→ **ASSIGNMENT**: Your answer should be the exact lines of the data below from the one containing "Click the 1000 characters remaining counter" through the one containing "Image resolution: width=895"; please include nothing else.

[RECORDS FOR THIS EXERCISE — start]

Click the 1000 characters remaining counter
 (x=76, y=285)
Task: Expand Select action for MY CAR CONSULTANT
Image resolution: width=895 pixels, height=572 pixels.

[RECORDS FOR THIS EXERCISE — finish]
[RECORDS FOR THIS EXERCISE — start]

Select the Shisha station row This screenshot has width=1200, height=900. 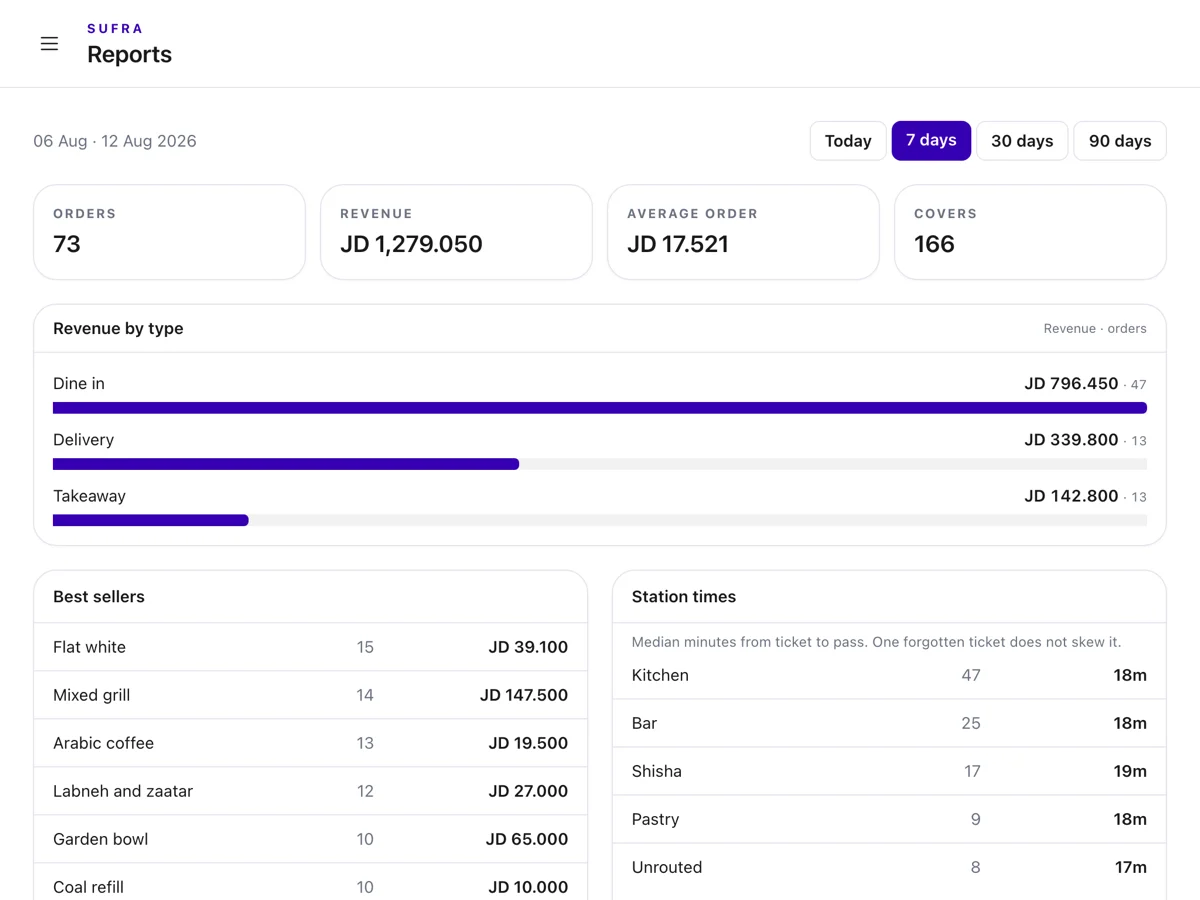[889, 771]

[RECORDS FOR THIS EXERCISE — finish]
[RECORDS FOR THIS EXERCISE — start]

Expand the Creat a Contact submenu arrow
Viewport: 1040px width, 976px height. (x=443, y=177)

[RECORDS FOR THIS EXERCISE — finish]

→ **PROBLEM SOLUTION**:
Click the 1000 characters remaining counter
 (x=76, y=285)
Task: Expand Select action for MY CAR CONSULTANT
Image resolution: width=895 pixels, height=572 pixels.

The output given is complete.